A este respeito é oportuno recordar o que, a propósito das prestações de serviços compostas, concluiu o Tribunal de Justiça da União Europeia (TJUE), em de 17 de janeiro de 2013, no acórdão proferido no processo C-224/11, designado também por BGZ Leasing sp. z o.o.
O citado acórdão, a propósito da distinção entre se uma prestação é única, composta ou se são duas prestações distintas, esclarece que, para efeitos de IVA, cada prestação deve ser considerada distinta e independente, tal como resulta do artigo 1.º n.º 2, segundo parágrafo, da Diretiva IVA.
Este último acórdão refere ainda o seguinte:
"(…) 30 Não obstante, resulta da jurisprudência do Tribunal de Justiça que, em determinadas circunstâncias, várias operações formalmente distintas, suscetíveis de ser realizadas separadamente e de dar assim lugar, em cada caso, à tributação ou à isenção, devem ser consideradas uma operação única quando não sejam independentes (acórdãos de 21 de fevereiro de 2008, Part Service, C-425/06, Colet., p. I-897, n.° 51, e de 2 de dezembro de 2010, Everything Everywhere, C-276/09, Colet., p. I-12359, n.° 23). Está em causa uma operação única, nomeadamente, quando dois ou vários elementos ou atos fornecidos pelo sujeito passivo ao cliente estão tão estreitamente ligados que formam, objetivamente, uma única prestação económica indissociável, cuja decomposição revestiria um caráter artificial (acórdãos de 27 de outubro de 2005, Levob Verzekeringen e OV Bank, C-41/04, Colet., p. I-9433, n.° 22, e de 29 de março de 2007, Aktiebolaget NN, C-111/05, Colet., p. I-2697, n.° 23). É também o que sucede nos casos em que se deva considerar que um ou mais elementos constituem a prestação principal, ao passo que, inversamente, um ou vários elementos devem ser vistos como uma ou várias prestações acessórias que partilham do destino fiscal da prestação principal (acórdãos de 25 de fevereiro de 1999, CPP, C-349/96, Colet., p. I-973, n.° 30, e Part Service, já referido, n.° 52).
31 Assim, o Tribunal de Justiça decidiu que não só cada prestação de serviços deve normalmente ser considerada distinta e independente como também que a operação constituída por uma única prestação no plano económico não deve ser artificialmente decomposta para não alterar a funcionalidade do sistema do IVA (v., neste sentido, acórdãos CPP, já referido, n.° 29, e de 22 de outubro de 2009, Swiss Re Germany Holding, C-242/08, Colet., p. I-10099, n.° 51).

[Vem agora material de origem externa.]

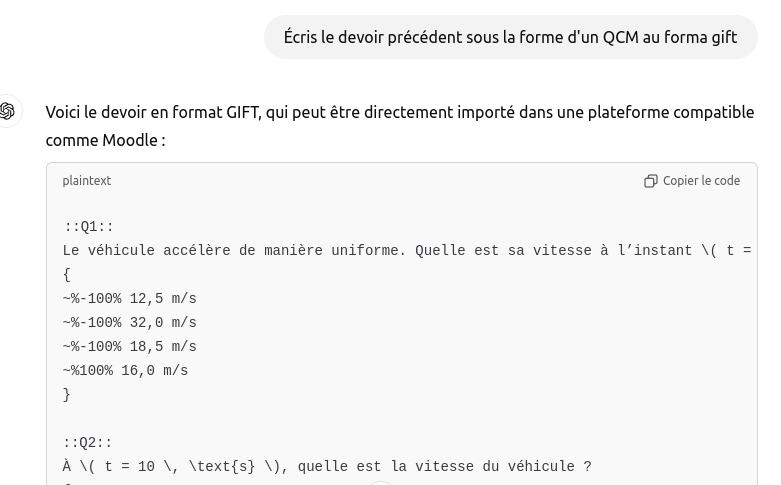Click the plaintext language label

(x=87, y=181)
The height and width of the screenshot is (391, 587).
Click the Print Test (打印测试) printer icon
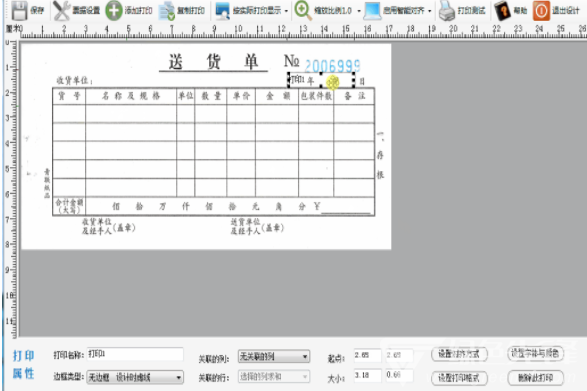(447, 11)
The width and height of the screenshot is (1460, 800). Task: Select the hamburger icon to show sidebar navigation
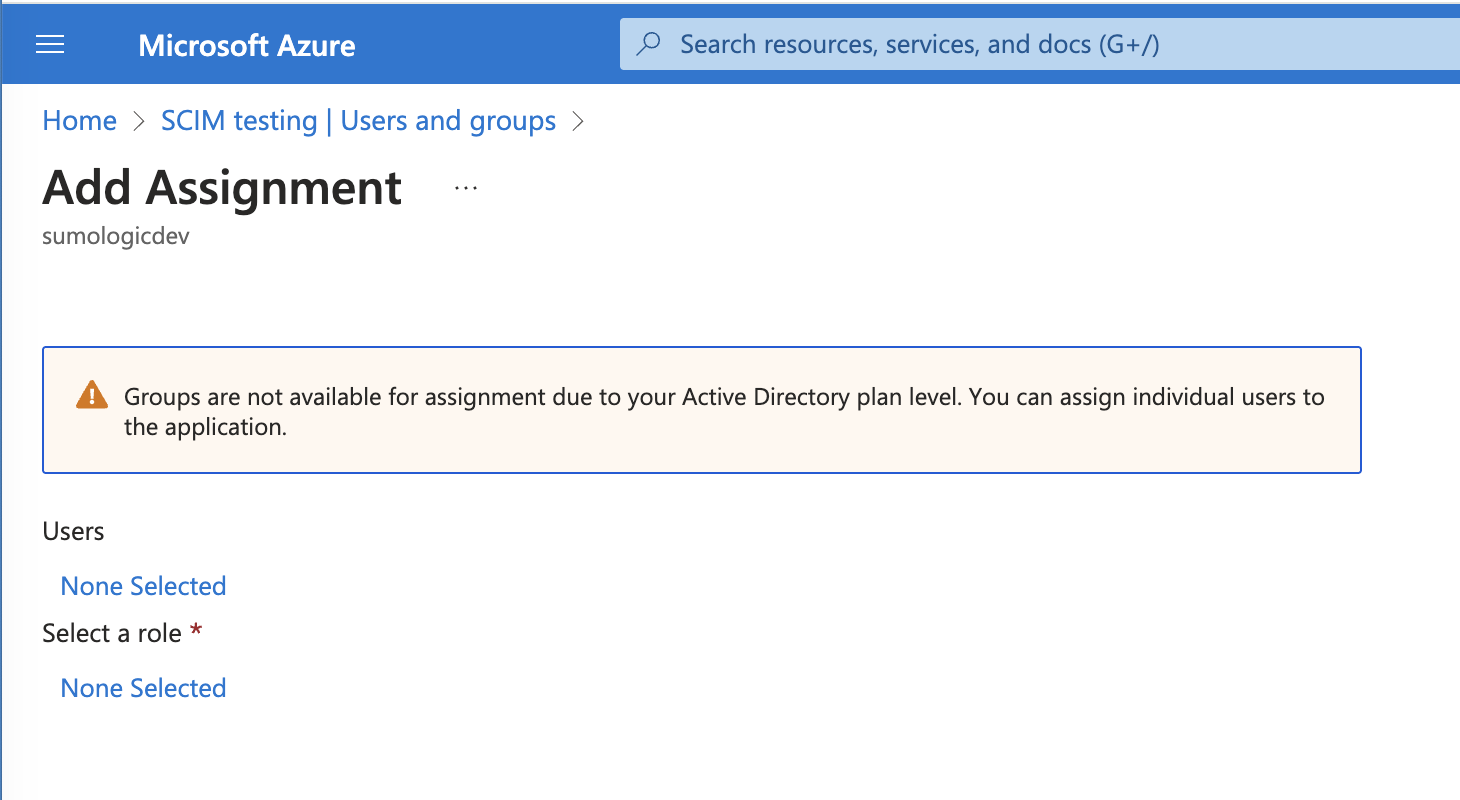point(49,44)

32 Para determinar se as prestações fornecidas constituem várias prestações independentes ou uma prestação única, importa averiguar os elementos característicos da operação em causa (v., neste sentido, acórdãos, já referidos, CPP, n.° 29; Levob Verzekeringen e OV Bank, n.° 20; e Field Fisher Waterhouse, n.° 18). Contudo, recorde-se que não existe uma regra absoluta para determinar o alcance de uma prestação para efeitos de IVA, sendo para tal necessário, pois, tomar em consideração todas as circunstâncias em que a operação em questão se desenrola (v., neste sentido, acórdão CPP, já referido, n.os 27 e 28). (…)”
Em conformidade com esta jurisprudência comunitária, torna-se essencial determinar se, na situação em análise, os serviços fornecidos formam uma prestação única economicamente indivisível, que seria artificial separar, ou se são constituídos por diversas prestações de serviços individualizadas.
De qualquer modo, e para evitar opiniões divergentes, o sujeito passivo em causa tem sempre a possibilidade de solicitar um pedido de informação vinculativa à AT, nos termos do artigo 68.º da LGT.